I’m reminded of what Ross Douthat notes in Bad Religion about heresies—that they almost always stem from “a desire to resolve Christianity’s contradictions, untie its knotty paradoxes, and produce a cleaner and more coherent faith.” Whether the tension of faith and science or the tension of sexual desires and biblical teachings, the either/or approach is certainly easier. But it is likelier to be heretical.
Whether the tension of faith and science or the tension of sexual desires and biblical teachings, the either/or approach is certainly easier. But it is likelier to be heretical.
Sadly, the tensions felt by Christians like Jared are too easily resolved in Boy Erased. When God’s revelation in Scripture feels harsh or disapproving of one’s feelings, it is replaced with the “revelation” of autonomy and sexual liberation. This is championed in the form of a song, “Revelation,” repeated a few times in the film. Gay singer/songwriter Troye Sivan (who has a small acting role in the film) sings: You’re a revelation / Won’t you liberate me now / From a holy bound . . . It’s a revelation / There’s no hell in what I found / No kingdom shout / How the tides are changing / As you liberate me now / And the walls come down.
But is this liberation “from a holy bound” really liberating? Is the path of choosing self-fulfillment over faithfulness to Scripture really revelatory?
One of the saddest things about Boy Erased is that Jared is sent away from his church in his time of need. He’s sent to a “specialist” parachurch program to work on his temptations in a context far from his local church family. But church members tempted by greed or pornography or heterosexual lust are not sent away to specialist camps to be “fixed.” Why is Jared? Same-sex-attracted Christians should be discipled within the church family, along with everyone else. Their cost of discipleship may look higher than others, but as Sam Allberry has pointed out, the cost is high for everyone:
Jesus said, “If anyone would come after me, let him deny himself, take up his cross, and follow me” (Mark 8:34). The key word is anyone. To follow Jesus, all of us will have to say a deep and profound no to some of our deepest intuitions and longings. Jesus doesn’t put “self” in front of “identity”; he puts it in front of “denial.”
This call needs to be spelled out. Jesus goes on to say that there is a sense of “losing our life” in following him (v. 35), that there will be times when it feels like obedience to him is taking life from us. And yet the glorious paradox is that by going through this loss, we are actually gaining life. By denying self and following Jesus we don’t become less who we are; we become most truly ourselves.
In the upside-down kingdom of God, this is what true liberation looks like. It is the freedom to follow Christ rather than our fickle hearts; the freedom of being caught up in God’s story rather than our own; the freedom of not being slaves to our desires.

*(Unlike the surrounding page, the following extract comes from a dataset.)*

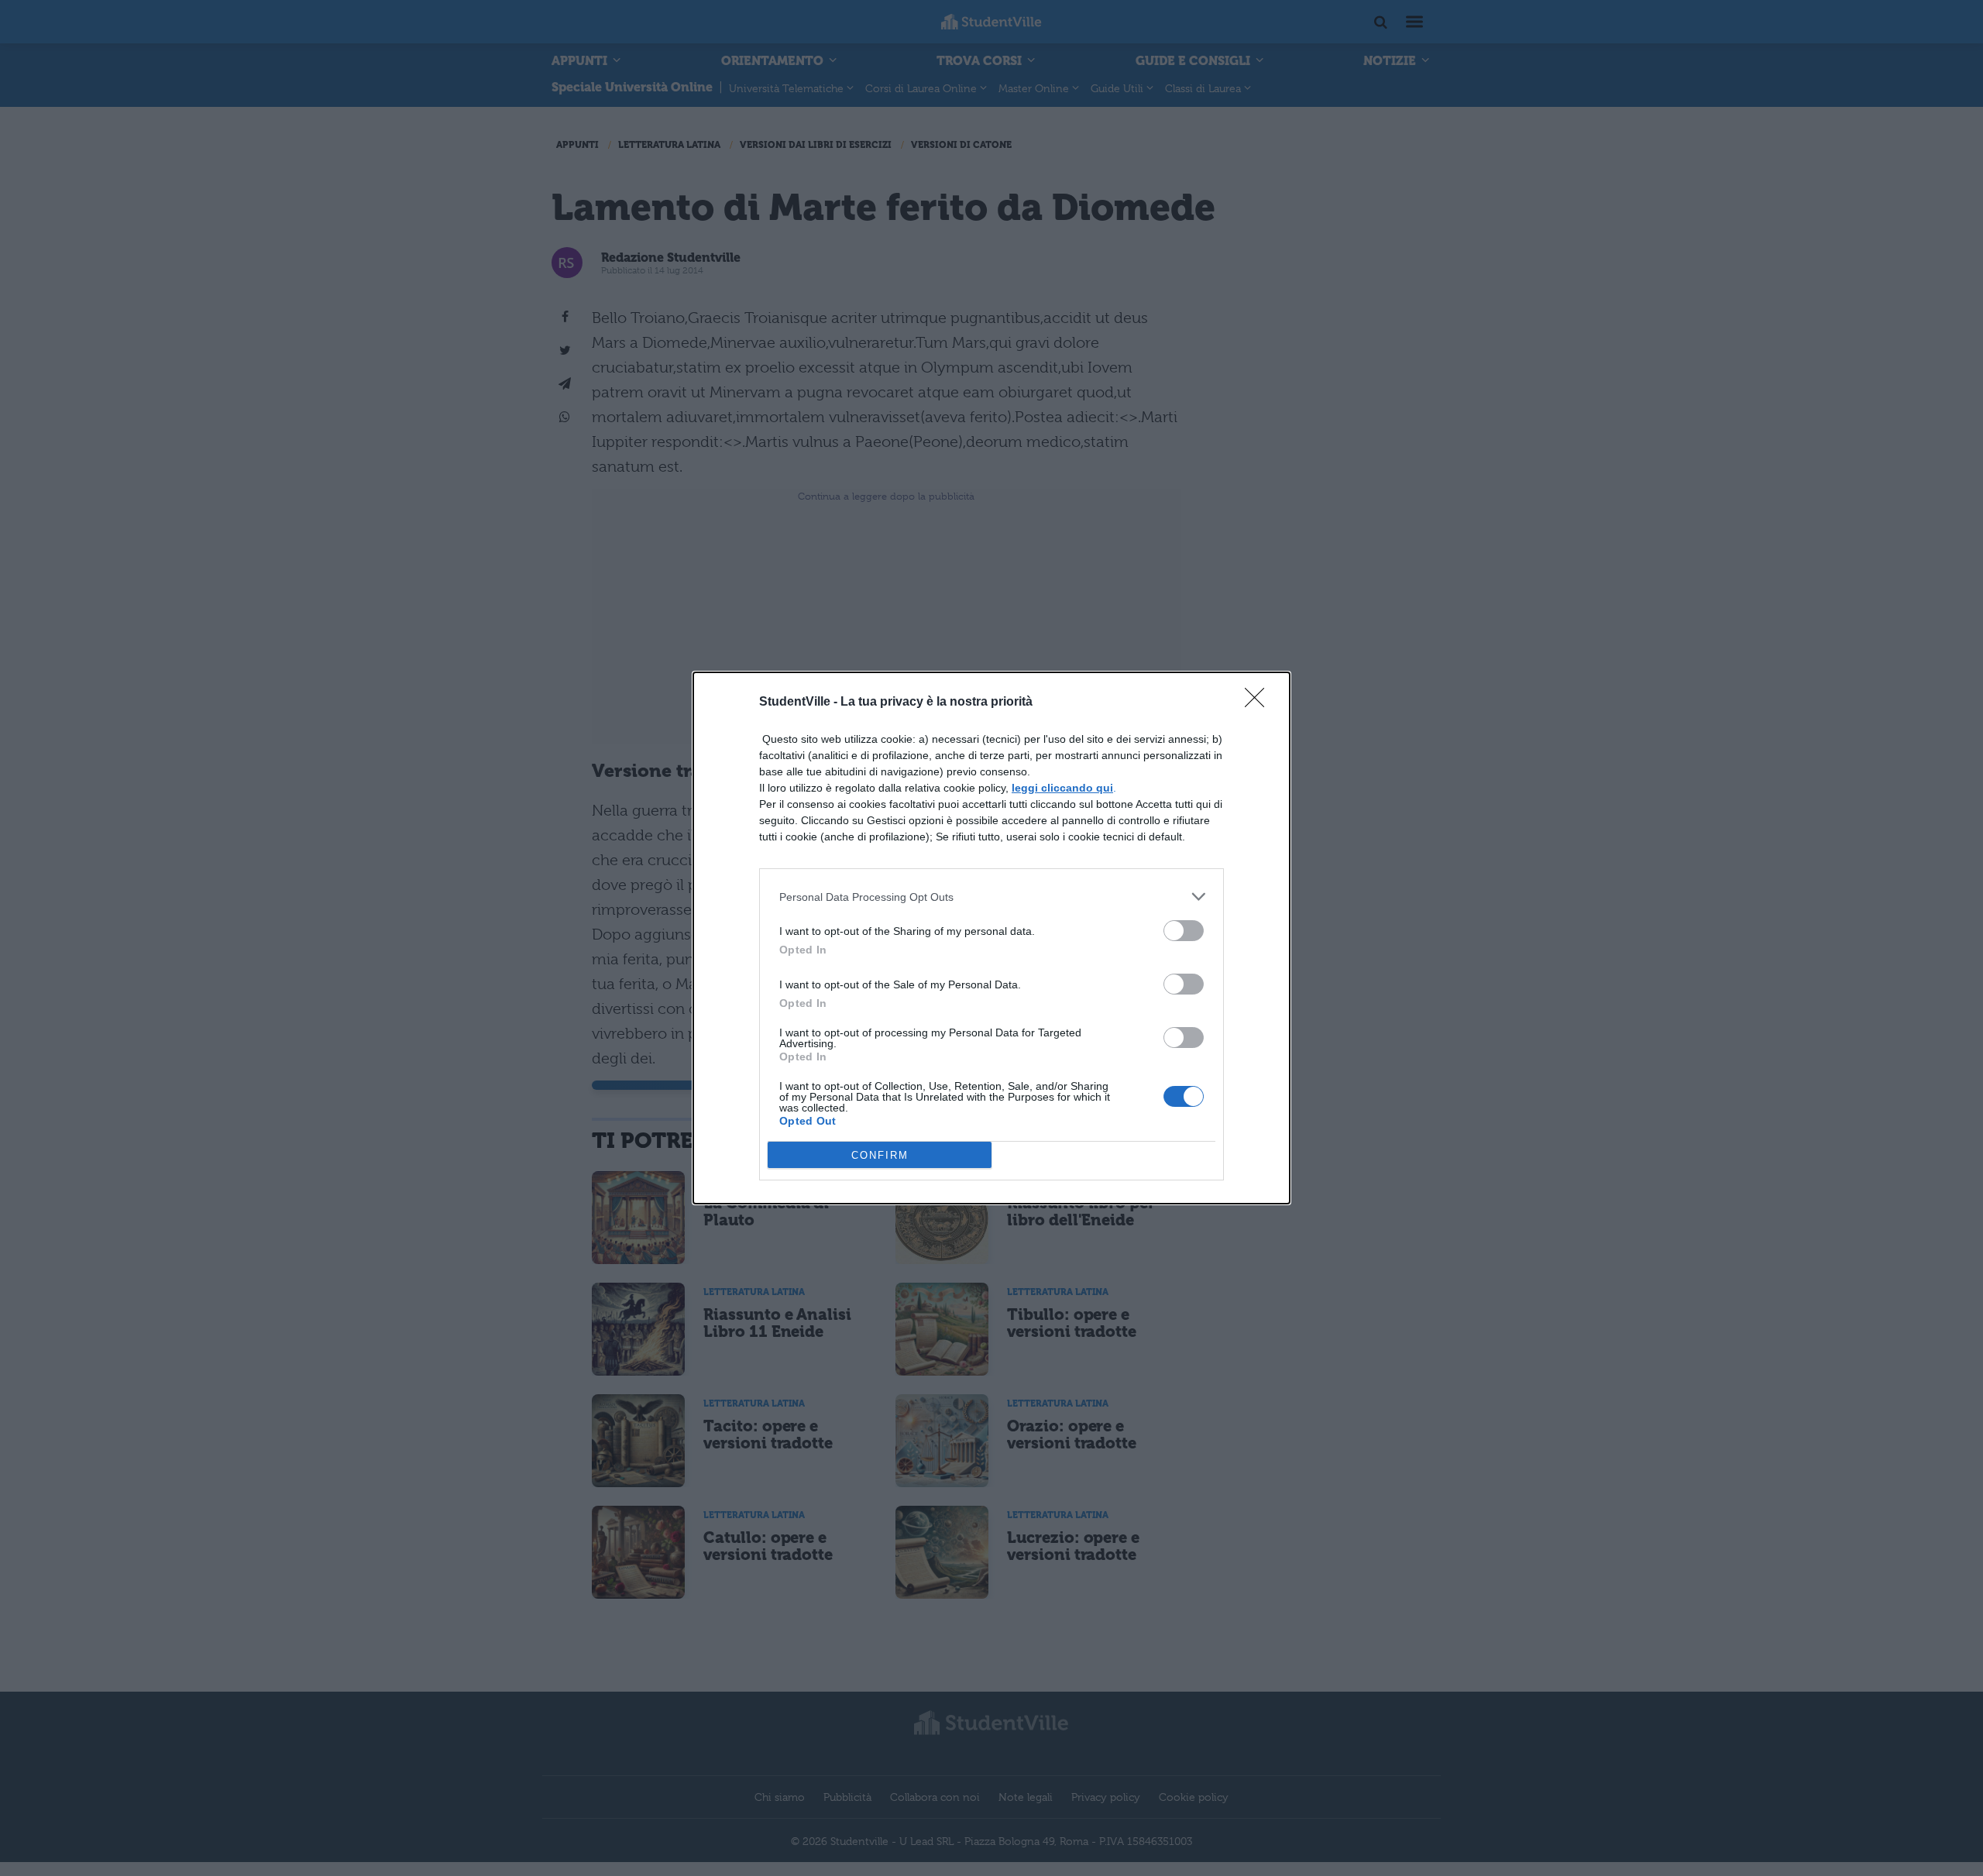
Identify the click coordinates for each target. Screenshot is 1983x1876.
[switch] (1183, 930)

God doesn’t promise the removal of same-sex desires, or heterosexual marriage, to those who, like Jared in Boy Erased (at least in the beginning), wish for “change.” God promises himself. To have God, are we willing to say no to our disordered desires?
Contrary to the tragic reductionism of Boy Erased, there are many paths of faithfulness and flourishing for the Christian with SSA. There are certainly paths of unfaithfulness—sanctifying one’s desires rather than submitting them to God; shrugging off Scripture’s authority when it feels confining. But many are walking the faithful paths daily. They are in your church. They are in your family. Their testimonies need to be heard. They need your love and accountability on their journey, just as you need theirs.